Without pictures, return the lines from the one containing "Image resolution: width=866" through the last line of the data below, exactly.
################
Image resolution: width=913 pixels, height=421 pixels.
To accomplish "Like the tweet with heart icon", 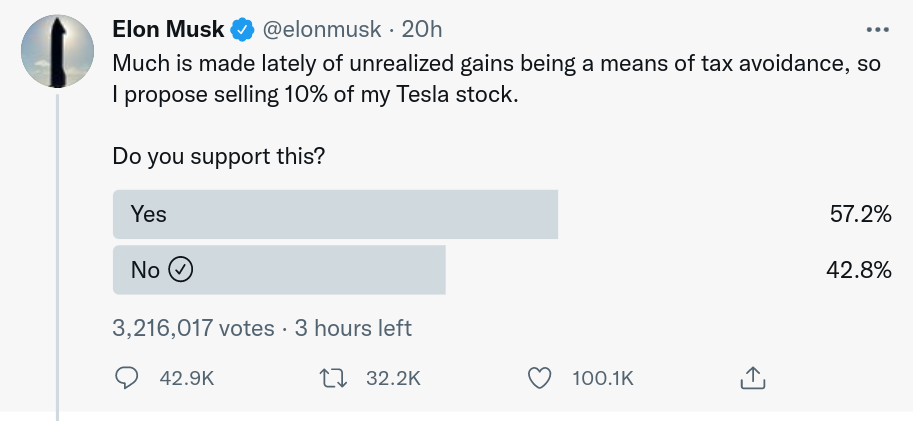I will coord(539,378).
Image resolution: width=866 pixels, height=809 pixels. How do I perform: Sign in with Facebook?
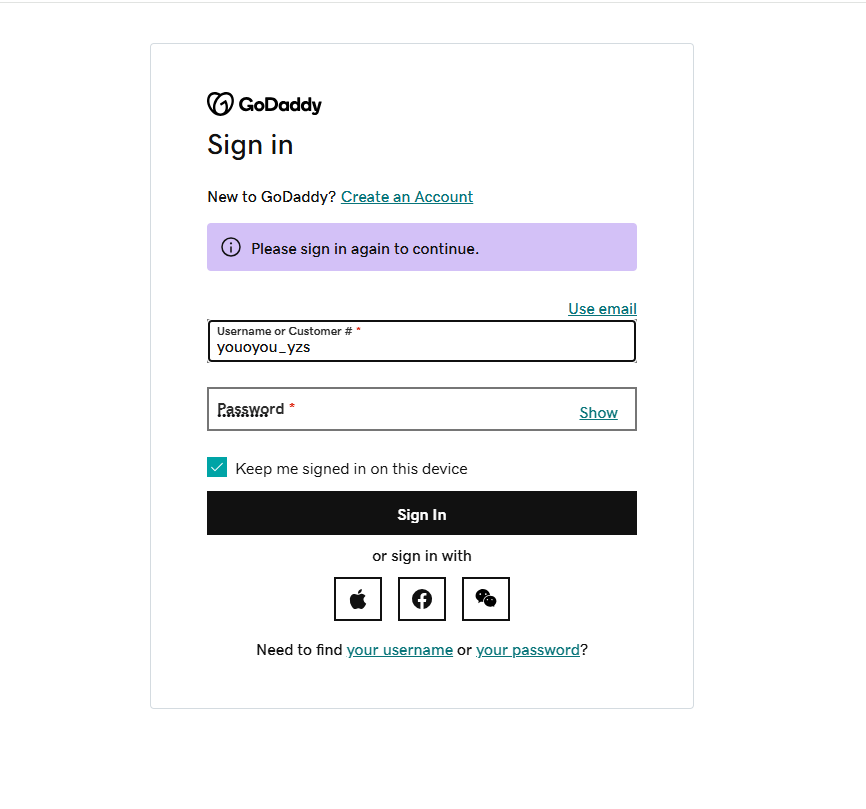click(421, 598)
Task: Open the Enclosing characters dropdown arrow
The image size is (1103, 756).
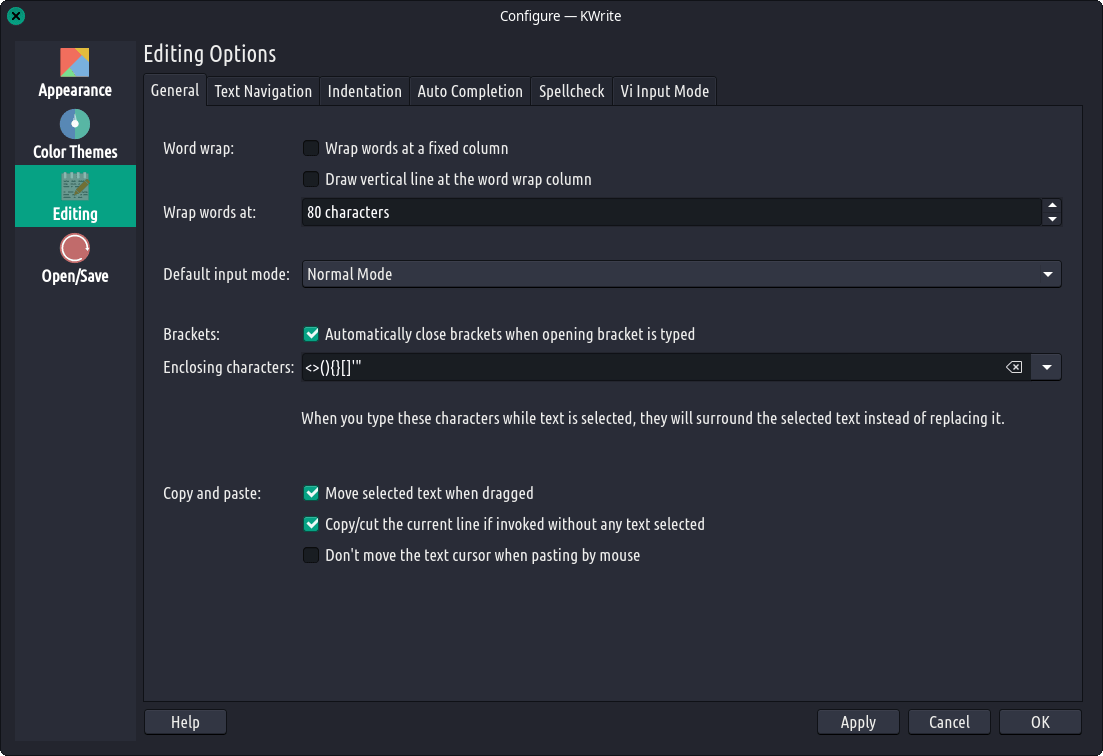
################
◆ Task solution:
Image resolution: width=866 pixels, height=809 pixels. How do I perform: Sign in with Facebook?
click(421, 598)
Task: Open the Enclosing characters dropdown arrow
The image size is (1103, 756).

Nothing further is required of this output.